The Appellate Division of New Jersey Superior Court recently reversed a summary judgment entered in a trial court in favor of the defendant in an age discrimination case brought under the New Jersey Law Against Discrimination. The trial judge concluded that the plaintiff had failed to prove age discrimination under the LAD because the 69 year old plaintiff had been replaced in part by a 62 year old. The trial judge thought that the replacement was not “significantly younger” than plaintiff, and thus that no age discrimination had been proven.
In reversing, the Appellate Division noted that the plaintiff's teaching duties were taken over by a number of partial replacements who were as much as 22 years younger than she. Thus, the court held that the summary judgment was based upon too mechanistic an analysis.
Going further, the court note that:
For future guidance, we would also observe that a comparison of the plaintiff's age with her alleged replacements' ages is not the sole means of generating an inference of age discrimination. The fourth element is “flexible” and “can be satisfied differently in differing factual scenarios,” including: actions or remarks made by decisionmakers that could be viewed as reflecting a discriminatory animus, preferential treatment given to employees outside the protected class, and, in a corporate down-sizing, the systematic transfer of a discharged employee's duties to other employees, or a pattern of recommending the plaintiff for positions for which he or she is not qualified and failure to surface plaintiff's name for positions for which he or she is well-qualified. A plaintiff might also rely upon the fact that the defendant, following plaintiff's termination, continued to seek applicants to fill the position, or, more generally, upon the timing or sequence of events leading to the plaintiff's termination.
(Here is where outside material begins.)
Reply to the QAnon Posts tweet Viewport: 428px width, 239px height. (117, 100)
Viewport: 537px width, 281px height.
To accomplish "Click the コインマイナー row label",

In short, the court held that there is more than one way to skin an age-discrimination cat.
The takeaway for business: In making decisions about age-protected (40+) employees, it is risky to rely upon a bare evaluation of ages among those who are to be fired and those to be retained. The analysis is more subtle than that.
It is also important to mention that the court said in a footnote that, had the case been decided under the federal Age Discrimination in Employment Act [ADEA], the result would have been different. As we have noted in various posts over time, New Jersey's state employment law often is more favorable to employees than similar federal statutes. Because the federal laws are more familar to the general public – not to mention non-New Jersey lawyers – poor decisions can be made by assuming that federal law applies to all firing situations. In NJ, the opposite is almost always true: few employment litigations in this state are founded upon federal employment discrimination statutes, and no employment decisions can be safely made without considering the impact of New Jersey state law.